# Collected data
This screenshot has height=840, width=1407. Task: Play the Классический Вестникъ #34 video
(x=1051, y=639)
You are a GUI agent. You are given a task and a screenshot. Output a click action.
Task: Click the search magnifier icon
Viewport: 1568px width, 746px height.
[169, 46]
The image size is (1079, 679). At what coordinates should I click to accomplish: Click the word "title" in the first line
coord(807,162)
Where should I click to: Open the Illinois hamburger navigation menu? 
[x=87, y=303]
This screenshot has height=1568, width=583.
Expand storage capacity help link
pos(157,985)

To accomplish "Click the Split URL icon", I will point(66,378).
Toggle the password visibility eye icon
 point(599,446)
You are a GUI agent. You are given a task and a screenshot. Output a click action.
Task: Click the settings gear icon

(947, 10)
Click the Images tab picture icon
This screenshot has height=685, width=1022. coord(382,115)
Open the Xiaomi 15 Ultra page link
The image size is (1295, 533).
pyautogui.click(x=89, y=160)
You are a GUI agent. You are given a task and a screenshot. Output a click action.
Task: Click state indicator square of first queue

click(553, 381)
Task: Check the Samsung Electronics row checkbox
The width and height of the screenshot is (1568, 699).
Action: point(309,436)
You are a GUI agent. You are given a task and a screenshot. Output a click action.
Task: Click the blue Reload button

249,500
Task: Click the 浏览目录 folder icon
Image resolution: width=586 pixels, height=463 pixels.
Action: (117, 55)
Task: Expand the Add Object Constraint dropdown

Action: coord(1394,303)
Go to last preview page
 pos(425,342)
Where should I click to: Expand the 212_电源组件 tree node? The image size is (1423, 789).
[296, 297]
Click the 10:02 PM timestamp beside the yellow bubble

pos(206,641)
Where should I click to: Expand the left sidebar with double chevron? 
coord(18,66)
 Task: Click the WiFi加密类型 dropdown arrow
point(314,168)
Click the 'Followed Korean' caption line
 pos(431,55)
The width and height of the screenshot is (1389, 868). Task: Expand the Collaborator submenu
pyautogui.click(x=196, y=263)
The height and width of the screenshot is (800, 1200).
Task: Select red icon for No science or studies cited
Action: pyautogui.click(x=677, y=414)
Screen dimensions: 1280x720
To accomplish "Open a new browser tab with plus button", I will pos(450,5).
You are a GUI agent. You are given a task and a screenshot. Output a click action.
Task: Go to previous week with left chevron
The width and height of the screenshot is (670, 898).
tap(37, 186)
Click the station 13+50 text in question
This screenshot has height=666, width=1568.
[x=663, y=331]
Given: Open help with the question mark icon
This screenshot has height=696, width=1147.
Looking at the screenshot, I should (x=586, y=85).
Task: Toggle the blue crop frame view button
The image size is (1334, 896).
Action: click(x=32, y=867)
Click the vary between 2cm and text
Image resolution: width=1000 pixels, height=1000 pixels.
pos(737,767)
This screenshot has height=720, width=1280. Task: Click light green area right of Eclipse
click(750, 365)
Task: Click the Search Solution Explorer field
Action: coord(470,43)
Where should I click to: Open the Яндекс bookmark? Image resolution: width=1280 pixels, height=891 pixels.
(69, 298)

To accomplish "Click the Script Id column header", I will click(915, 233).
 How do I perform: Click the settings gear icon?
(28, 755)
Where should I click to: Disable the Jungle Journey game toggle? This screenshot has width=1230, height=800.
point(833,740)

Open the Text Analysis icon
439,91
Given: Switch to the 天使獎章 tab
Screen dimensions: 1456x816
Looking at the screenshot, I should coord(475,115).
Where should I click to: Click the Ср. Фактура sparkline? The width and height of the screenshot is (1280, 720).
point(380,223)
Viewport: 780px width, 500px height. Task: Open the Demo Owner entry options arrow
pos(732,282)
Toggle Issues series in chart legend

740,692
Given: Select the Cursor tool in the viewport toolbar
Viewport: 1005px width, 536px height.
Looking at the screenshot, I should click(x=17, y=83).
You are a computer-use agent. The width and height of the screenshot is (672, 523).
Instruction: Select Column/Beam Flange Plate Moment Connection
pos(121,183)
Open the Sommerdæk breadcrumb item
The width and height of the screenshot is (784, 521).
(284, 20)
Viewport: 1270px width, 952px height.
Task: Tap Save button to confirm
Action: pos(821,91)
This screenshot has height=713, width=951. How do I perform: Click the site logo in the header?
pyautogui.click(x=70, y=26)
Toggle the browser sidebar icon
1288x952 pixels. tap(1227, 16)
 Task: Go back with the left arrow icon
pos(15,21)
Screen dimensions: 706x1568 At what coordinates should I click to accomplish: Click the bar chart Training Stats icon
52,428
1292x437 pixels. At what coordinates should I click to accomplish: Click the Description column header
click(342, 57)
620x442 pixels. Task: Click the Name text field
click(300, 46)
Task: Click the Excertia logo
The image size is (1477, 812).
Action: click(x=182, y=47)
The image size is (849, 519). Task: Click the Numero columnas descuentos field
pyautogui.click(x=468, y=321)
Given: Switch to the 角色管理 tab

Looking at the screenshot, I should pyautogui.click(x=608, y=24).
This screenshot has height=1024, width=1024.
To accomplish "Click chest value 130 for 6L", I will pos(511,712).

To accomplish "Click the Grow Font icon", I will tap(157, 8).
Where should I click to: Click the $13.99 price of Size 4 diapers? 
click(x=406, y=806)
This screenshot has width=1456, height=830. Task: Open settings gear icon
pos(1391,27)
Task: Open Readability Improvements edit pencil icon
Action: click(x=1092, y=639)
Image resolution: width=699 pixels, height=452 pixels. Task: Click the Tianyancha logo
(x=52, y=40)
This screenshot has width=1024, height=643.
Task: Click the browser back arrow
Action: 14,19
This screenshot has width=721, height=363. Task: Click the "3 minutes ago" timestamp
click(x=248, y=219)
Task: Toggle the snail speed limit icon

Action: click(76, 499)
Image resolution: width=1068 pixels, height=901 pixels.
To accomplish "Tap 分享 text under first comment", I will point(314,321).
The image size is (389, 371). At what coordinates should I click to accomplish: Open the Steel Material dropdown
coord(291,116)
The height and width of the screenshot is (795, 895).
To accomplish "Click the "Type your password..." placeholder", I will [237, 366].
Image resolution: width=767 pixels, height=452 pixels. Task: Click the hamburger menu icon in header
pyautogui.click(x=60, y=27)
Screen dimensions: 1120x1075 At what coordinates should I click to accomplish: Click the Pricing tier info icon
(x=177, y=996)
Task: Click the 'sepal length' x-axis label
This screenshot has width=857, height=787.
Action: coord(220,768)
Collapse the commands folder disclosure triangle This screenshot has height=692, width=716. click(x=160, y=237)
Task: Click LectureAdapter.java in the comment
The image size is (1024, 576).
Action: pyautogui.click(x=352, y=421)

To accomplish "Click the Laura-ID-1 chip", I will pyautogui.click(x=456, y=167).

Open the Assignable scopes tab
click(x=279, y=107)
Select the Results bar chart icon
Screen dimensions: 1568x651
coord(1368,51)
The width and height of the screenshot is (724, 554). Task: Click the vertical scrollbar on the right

# TASK STATEMENT
Give back each line above exactly as written.

# TASK ANSWER
This screenshot has height=840, width=1407. Task: Play the Классический Вестникъ #34 video
(x=1051, y=639)
You are a GUI agent. You are given a task and a screenshot. Output a click action.
Task: Click the search magnifier icon
Viewport: 1568px width, 746px height.
[169, 46]
The image size is (1079, 679). At what coordinates should I click to accomplish: Click the word "title" in the first line
coord(807,162)
Where should I click to: Open the Illinois hamburger navigation menu? 
[x=87, y=303]
This screenshot has height=1568, width=583.
Expand storage capacity help link
pos(157,985)

To accomplish "Click the Split URL icon", I will point(66,378).
Toggle the password visibility eye icon
 point(599,446)
You are a GUI agent. You are given a task and a screenshot. Output a click action.
Task: Click the settings gear icon

(947, 10)
Click the Images tab picture icon
This screenshot has height=685, width=1022. coord(382,115)
Open the Xiaomi 15 Ultra page link
The image size is (1295, 533).
pyautogui.click(x=89, y=160)
You are a GUI agent. You are given a task and a screenshot. Output a click action.
Task: Click state indicator square of first queue

click(553, 381)
Task: Check the Samsung Electronics row checkbox
The width and height of the screenshot is (1568, 699).
Action: point(309,436)
You are a GUI agent. You are given a task and a screenshot. Output a click action.
Task: Click the blue Reload button

249,500
Task: Click the 浏览目录 folder icon
Image resolution: width=586 pixels, height=463 pixels.
Action: (117, 55)
Task: Expand the Add Object Constraint dropdown

Action: coord(1394,303)
Go to last preview page
 pos(425,342)
Where should I click to: Expand the 212_电源组件 tree node? The image size is (1423, 789).
[296, 297]
Click the 10:02 PM timestamp beside the yellow bubble

pos(206,641)
Where should I click to: Expand the left sidebar with double chevron? 
coord(18,66)
 Task: Click the WiFi加密类型 dropdown arrow
point(314,168)
Click the 'Followed Korean' caption line
 pos(431,55)
The width and height of the screenshot is (1389, 868). Task: Expand the Collaborator submenu
pyautogui.click(x=196, y=263)
The height and width of the screenshot is (800, 1200).
Task: Select red icon for No science or studies cited
Action: pyautogui.click(x=677, y=414)
Screen dimensions: 1280x720
To accomplish "Open a new browser tab with plus button", I will pos(450,5).
You are a GUI agent. You are given a task and a screenshot. Output a click action.
Task: Go to previous week with left chevron
The width and height of the screenshot is (670, 898).
tap(37, 186)
Click the station 13+50 text in question
This screenshot has height=666, width=1568.
[x=663, y=331]
Given: Open help with the question mark icon
This screenshot has height=696, width=1147.
Looking at the screenshot, I should (x=586, y=85).
Task: Toggle the blue crop frame view button
The image size is (1334, 896).
Action: click(x=32, y=867)
Click the vary between 2cm and text
Image resolution: width=1000 pixels, height=1000 pixels.
pos(737,767)
This screenshot has height=720, width=1280. Task: Click light green area right of Eclipse
click(750, 365)
Task: Click the Search Solution Explorer field
Action: coord(470,43)
Where should I click to: Open the Яндекс bookmark? Image resolution: width=1280 pixels, height=891 pixels.
(69, 298)

To accomplish "Click the Script Id column header", I will click(915, 233).
 How do I perform: Click the settings gear icon?
(28, 755)
Where should I click to: Disable the Jungle Journey game toggle? This screenshot has width=1230, height=800.
point(833,740)

Open the Text Analysis icon
439,91
Given: Switch to the 天使獎章 tab
Screen dimensions: 1456x816
Looking at the screenshot, I should coord(475,115).
Where should I click to: Click the Ср. Фактура sparkline? The width and height of the screenshot is (1280, 720).
point(380,223)
Viewport: 780px width, 500px height. Task: Open the Demo Owner entry options arrow
pos(732,282)
Toggle Issues series in chart legend

740,692
Given: Select the Cursor tool in the viewport toolbar
Viewport: 1005px width, 536px height.
Looking at the screenshot, I should click(x=17, y=83).
You are a computer-use agent. The width and height of the screenshot is (672, 523).
Instruction: Select Column/Beam Flange Plate Moment Connection
pos(121,183)
Open the Sommerdæk breadcrumb item
The width and height of the screenshot is (784, 521).
(284, 20)
Viewport: 1270px width, 952px height.
Task: Tap Save button to confirm
Action: pos(821,91)
This screenshot has height=713, width=951. How do I perform: Click the site logo in the header?
pyautogui.click(x=70, y=26)
Toggle the browser sidebar icon
1288x952 pixels. tap(1227, 16)
 Task: Go back with the left arrow icon
pos(15,21)
Screen dimensions: 706x1568 At what coordinates should I click to accomplish: Click the bar chart Training Stats icon
52,428
1292x437 pixels. At what coordinates should I click to accomplish: Click the Description column header
click(342, 57)
620x442 pixels. Task: Click the Name text field
click(300, 46)
Task: Click the Excertia logo
The image size is (1477, 812).
Action: click(x=182, y=47)
The image size is (849, 519). Task: Click the Numero columnas descuentos field
pyautogui.click(x=468, y=321)
Given: Switch to the 角色管理 tab

Looking at the screenshot, I should pyautogui.click(x=608, y=24).
This screenshot has height=1024, width=1024.
To accomplish "Click chest value 130 for 6L", I will pos(511,712).

To accomplish "Click the Grow Font icon", I will tap(157, 8).
Where should I click to: Click the $13.99 price of Size 4 diapers? 
click(x=406, y=806)
This screenshot has width=1456, height=830. Task: Open settings gear icon
pos(1391,27)
Task: Open Readability Improvements edit pencil icon
Action: click(x=1092, y=639)
Image resolution: width=699 pixels, height=452 pixels. Task: Click the Tianyancha logo
(x=52, y=40)
This screenshot has width=1024, height=643.
Task: Click the browser back arrow
Action: 14,19
This screenshot has width=721, height=363. Task: Click the "3 minutes ago" timestamp
click(x=248, y=219)
Task: Toggle the snail speed limit icon

Action: click(76, 499)
Image resolution: width=1068 pixels, height=901 pixels.
To accomplish "Tap 分享 text under first comment", I will point(314,321).
The image size is (389, 371). At what coordinates should I click to accomplish: Open the Steel Material dropdown
coord(291,116)
The height and width of the screenshot is (795, 895).
To accomplish "Click the "Type your password..." placeholder", I will [237, 366].
Image resolution: width=767 pixels, height=452 pixels. Task: Click the hamburger menu icon in header
pyautogui.click(x=60, y=27)
Screen dimensions: 1120x1075 At what coordinates should I click to accomplish: Click the Pricing tier info icon
(x=177, y=996)
Task: Click the 'sepal length' x-axis label
This screenshot has width=857, height=787.
Action: coord(220,768)
Collapse the commands folder disclosure triangle This screenshot has height=692, width=716. click(x=160, y=237)
Task: Click LectureAdapter.java in the comment
The image size is (1024, 576).
Action: pyautogui.click(x=352, y=421)

To accomplish "Click the Laura-ID-1 chip", I will pyautogui.click(x=456, y=167).

Open the Assignable scopes tab
click(x=279, y=107)
Select the Results bar chart icon
Screen dimensions: 1568x651
coord(1368,51)
The width and height of the screenshot is (724, 554). Task: Click the vertical scrollbar on the right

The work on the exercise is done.